_Exercise_
I need each line of the entries below that includes the string "Kontrollbereich".

_Supplied entries_
※

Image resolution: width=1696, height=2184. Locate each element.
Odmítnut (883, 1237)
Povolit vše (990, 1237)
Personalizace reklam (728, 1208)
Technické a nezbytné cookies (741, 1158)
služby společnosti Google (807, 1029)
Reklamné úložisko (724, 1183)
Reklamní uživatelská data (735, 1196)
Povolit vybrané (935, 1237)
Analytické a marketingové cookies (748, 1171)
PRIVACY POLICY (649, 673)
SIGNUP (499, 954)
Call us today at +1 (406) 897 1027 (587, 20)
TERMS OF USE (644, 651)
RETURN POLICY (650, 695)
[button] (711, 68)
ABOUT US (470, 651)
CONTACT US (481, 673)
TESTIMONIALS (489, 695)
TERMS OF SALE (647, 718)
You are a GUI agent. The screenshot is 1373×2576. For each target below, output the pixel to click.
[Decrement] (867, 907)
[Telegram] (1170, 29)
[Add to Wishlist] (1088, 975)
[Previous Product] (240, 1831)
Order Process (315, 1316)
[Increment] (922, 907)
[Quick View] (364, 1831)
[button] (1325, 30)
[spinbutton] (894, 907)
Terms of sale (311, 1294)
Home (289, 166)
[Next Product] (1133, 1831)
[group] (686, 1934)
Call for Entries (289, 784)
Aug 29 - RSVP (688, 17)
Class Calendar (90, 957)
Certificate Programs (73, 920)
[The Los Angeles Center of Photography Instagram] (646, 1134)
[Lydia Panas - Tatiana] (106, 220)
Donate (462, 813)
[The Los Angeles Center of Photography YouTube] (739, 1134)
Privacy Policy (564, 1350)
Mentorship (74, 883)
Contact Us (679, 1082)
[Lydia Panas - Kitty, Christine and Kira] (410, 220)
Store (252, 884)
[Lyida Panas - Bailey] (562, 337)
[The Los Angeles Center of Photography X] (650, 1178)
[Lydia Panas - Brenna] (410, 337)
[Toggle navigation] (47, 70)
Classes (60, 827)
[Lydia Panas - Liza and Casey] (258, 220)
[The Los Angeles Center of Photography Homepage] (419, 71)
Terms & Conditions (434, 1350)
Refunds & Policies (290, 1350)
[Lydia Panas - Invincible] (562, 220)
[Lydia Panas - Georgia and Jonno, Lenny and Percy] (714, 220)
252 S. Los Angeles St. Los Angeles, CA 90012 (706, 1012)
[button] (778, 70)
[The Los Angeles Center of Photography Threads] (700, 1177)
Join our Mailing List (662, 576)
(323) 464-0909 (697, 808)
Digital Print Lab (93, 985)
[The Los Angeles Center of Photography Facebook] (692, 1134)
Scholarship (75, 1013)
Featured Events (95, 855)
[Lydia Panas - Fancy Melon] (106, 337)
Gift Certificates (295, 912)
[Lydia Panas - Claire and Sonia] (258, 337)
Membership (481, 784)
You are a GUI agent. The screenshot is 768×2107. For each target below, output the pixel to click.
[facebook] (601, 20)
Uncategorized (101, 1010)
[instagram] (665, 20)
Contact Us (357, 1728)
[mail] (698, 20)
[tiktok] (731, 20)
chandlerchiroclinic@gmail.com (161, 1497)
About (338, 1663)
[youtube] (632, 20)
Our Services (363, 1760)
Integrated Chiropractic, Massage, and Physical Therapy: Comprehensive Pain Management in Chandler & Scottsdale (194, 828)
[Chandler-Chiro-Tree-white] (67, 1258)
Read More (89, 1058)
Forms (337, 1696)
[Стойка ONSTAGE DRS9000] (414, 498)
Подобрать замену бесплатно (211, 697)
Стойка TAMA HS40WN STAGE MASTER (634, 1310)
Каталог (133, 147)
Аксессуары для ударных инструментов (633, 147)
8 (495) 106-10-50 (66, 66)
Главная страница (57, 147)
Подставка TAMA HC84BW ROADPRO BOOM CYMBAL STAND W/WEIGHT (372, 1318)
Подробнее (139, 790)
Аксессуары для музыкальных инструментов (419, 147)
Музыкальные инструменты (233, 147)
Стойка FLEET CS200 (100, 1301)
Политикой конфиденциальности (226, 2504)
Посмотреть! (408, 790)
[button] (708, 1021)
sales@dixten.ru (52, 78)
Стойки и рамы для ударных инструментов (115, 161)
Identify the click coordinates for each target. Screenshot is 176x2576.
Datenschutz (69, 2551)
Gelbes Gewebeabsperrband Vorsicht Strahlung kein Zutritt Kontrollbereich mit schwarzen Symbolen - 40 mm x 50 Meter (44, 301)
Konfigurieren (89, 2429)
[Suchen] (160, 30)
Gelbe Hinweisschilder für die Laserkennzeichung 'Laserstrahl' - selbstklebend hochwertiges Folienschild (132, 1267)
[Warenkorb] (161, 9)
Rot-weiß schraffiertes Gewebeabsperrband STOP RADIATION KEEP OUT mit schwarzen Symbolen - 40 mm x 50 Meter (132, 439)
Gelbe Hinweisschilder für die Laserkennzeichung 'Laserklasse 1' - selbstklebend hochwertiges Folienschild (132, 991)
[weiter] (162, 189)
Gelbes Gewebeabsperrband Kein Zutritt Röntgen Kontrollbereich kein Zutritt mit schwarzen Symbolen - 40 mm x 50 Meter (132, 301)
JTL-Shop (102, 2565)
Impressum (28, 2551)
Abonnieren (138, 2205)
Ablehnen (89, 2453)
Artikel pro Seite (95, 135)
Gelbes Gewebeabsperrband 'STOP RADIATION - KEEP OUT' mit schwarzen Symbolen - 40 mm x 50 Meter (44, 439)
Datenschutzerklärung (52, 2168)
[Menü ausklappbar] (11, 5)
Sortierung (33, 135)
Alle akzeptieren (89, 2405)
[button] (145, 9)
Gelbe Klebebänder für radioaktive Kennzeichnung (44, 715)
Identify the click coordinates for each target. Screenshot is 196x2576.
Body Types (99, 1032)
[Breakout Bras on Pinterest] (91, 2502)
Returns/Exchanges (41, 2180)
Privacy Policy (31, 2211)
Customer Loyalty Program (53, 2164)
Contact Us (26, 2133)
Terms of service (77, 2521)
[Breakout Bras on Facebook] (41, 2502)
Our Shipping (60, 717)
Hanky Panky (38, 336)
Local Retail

※

_Written answer_
Gelbes Gewebeabsperrband Vorsicht Strahlung kein Zutritt Kontrollbereich mit schwarzen Symbolen - 40 mm x 50 Meter (44, 301)
Gelbes Gewebeabsperrband Kein Zutritt Röntgen Kontrollbereich kein Zutritt mit schwarzen Symbolen - 40 mm x 50 Meter (132, 301)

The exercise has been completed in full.